LIST OF TASKS:
1) In the Sentences tool description, how are the words that earned a sentence its place in the results marked?
2) Summarize the Sentences tool description in two sentences.
━━ SELECTION ━━
The Sentences tool runs the same constraint vocabulary you use elsewhere (phoneme patterns, CV shapes, percentile-bounded developmental frequency, contrastive minimal pairs) against an indexed corpus of attested sentences. A returned sentence is one where every active constraint is satisfied — phoneme rules by at least one word, contrastive rules by both members of a pair witness, bound rules by every content word in the sentence.

Sentences are ranked by per-query match count first (sentences with more constraint-satisfying words rank higher), then by rarity score within tier (a static signal favoring sentences carrying rarer phonological constraints), source-interleaved so results don't pile up from one corpus.

Each result is rendered with a per-word highlight overlay — the words that earned the sentence its slot get a blue underline. For contrastive constraints, both members of every witness pair are highlighted so the contrast is visible at a glance. Click any word to open its profile.

Constraint Types

Phoneme patterns

Same pattern vocabulary as Custom Word Lists:

Type Meaning
STARTS_WITH At least one word in the sentence has these phonemes at its onset
ENDS_WITH At least one word has these phonemes at its coda
CONTAINS At least one word contains these phonemes anywhere
CONTAINS_MEDIAL At least one word contains these phonemes strictly between its first and last phoneme

Each pattern carries a mode: include (sentence must contain ≥1 matching word) or exclude (no word in the sentence may match). Multi-phoneme sequences are space-separated (e.g. "s t" matches /st/ clusters).

CV shape

Filter for sentences containing words of specified CV shapes (e.g. CVC, CCVCC, CV-CV). Include / exclude semantics match phoneme patterns.

Contrastive pairs

Two sentence-level variants, both witnessed via self-join through the pairs table — the sentence must contain both members of at least one matching pair:

  • Minimal pair — both members of a pair where the chosen two phonemes are the only difference (e.g. b/d initial: a sentence with both brain and drain)
  • Maximal opposition (Gierut 1989) — minimal pair where the two phonemes also cross the sonorant class (e.g. p/m)

Multiple opposition is not offered here: requiring a single sentence to witness one substitute against several target phonemes at once almost never occurs in attested text. Use the Contrast Sets tool for multiple-opposition word pairs.
━━━
━━ STORED DATA ━━
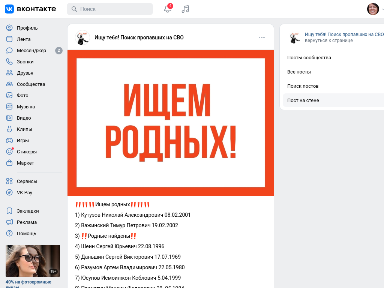Select 'Посты сообщества' filter
This screenshot has height=288, width=384.
[x=309, y=58]
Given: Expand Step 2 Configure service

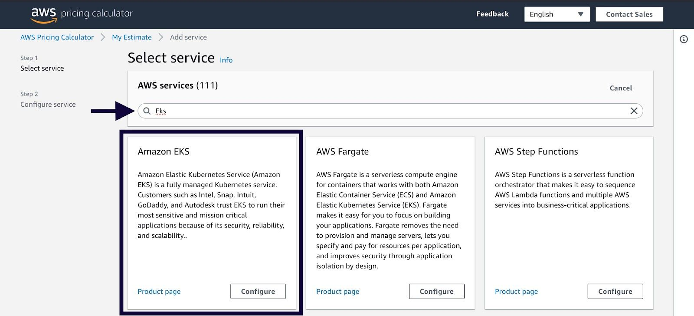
━━━
IN RESPONSE:
1) They get a blue underline.

2) The Sentences tool searches an indexed corpus of attested sentences for ones that satisfy every active constraint, such as phoneme patterns, CV shapes, and minimal or maximal-opposition pairs. It ranks results by match count and then by rarity score, interleaves them across sources, and underlines the matching words in blue, while multiple opposition is left to the Contrast Sets tool because single sentences almost never witness it.